** Data extracts follows **

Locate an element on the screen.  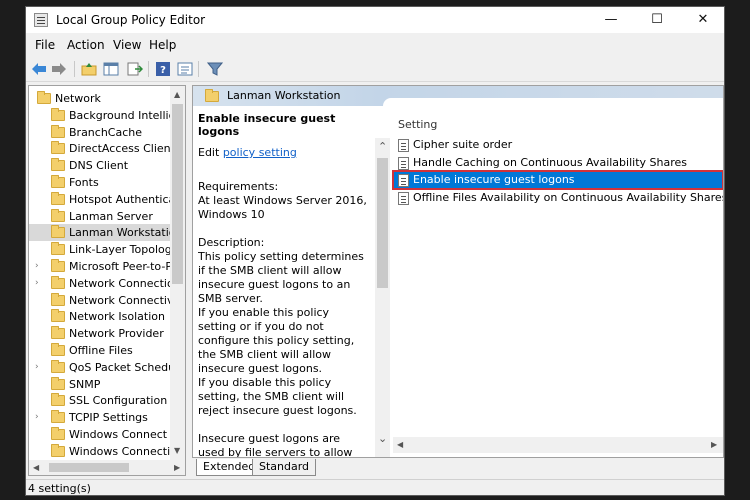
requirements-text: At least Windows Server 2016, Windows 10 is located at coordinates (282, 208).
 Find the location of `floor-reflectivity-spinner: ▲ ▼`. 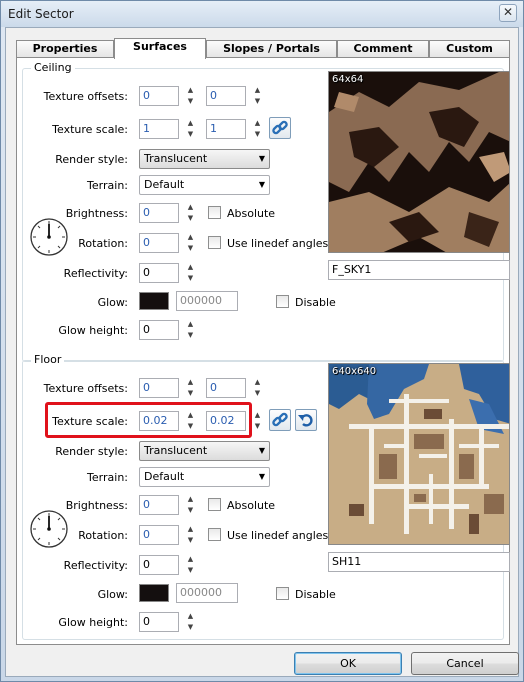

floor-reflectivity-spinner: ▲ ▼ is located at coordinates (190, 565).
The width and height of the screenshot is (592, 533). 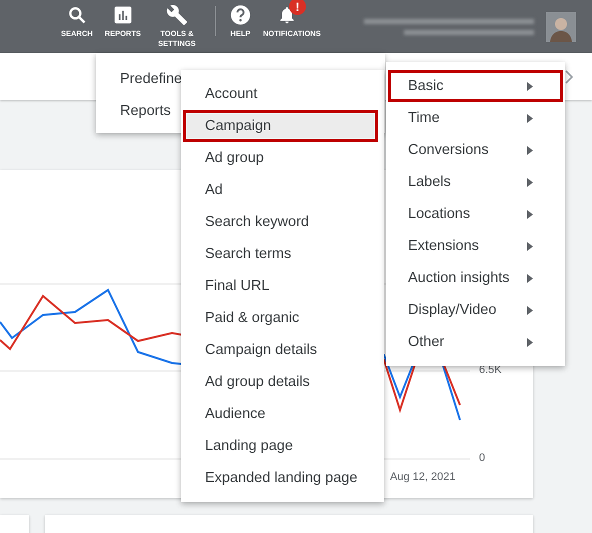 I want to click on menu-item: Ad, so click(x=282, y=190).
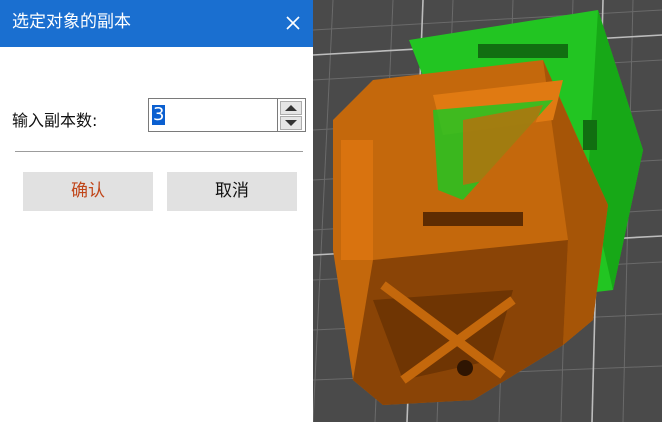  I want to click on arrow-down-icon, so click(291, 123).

** End of Data extracts **

- _Assignment_
Extract the lines of the data above word for word, starting with the line containing "Find the location" and going on through the line containing "floor-reflectivity-spinner: ▲ ▼ is", both included. Leave the pictures out of your answer.

- _Final answer_
 Find the location of `floor-reflectivity-spinner: ▲ ▼`. 

floor-reflectivity-spinner: ▲ ▼ is located at coordinates (190, 565).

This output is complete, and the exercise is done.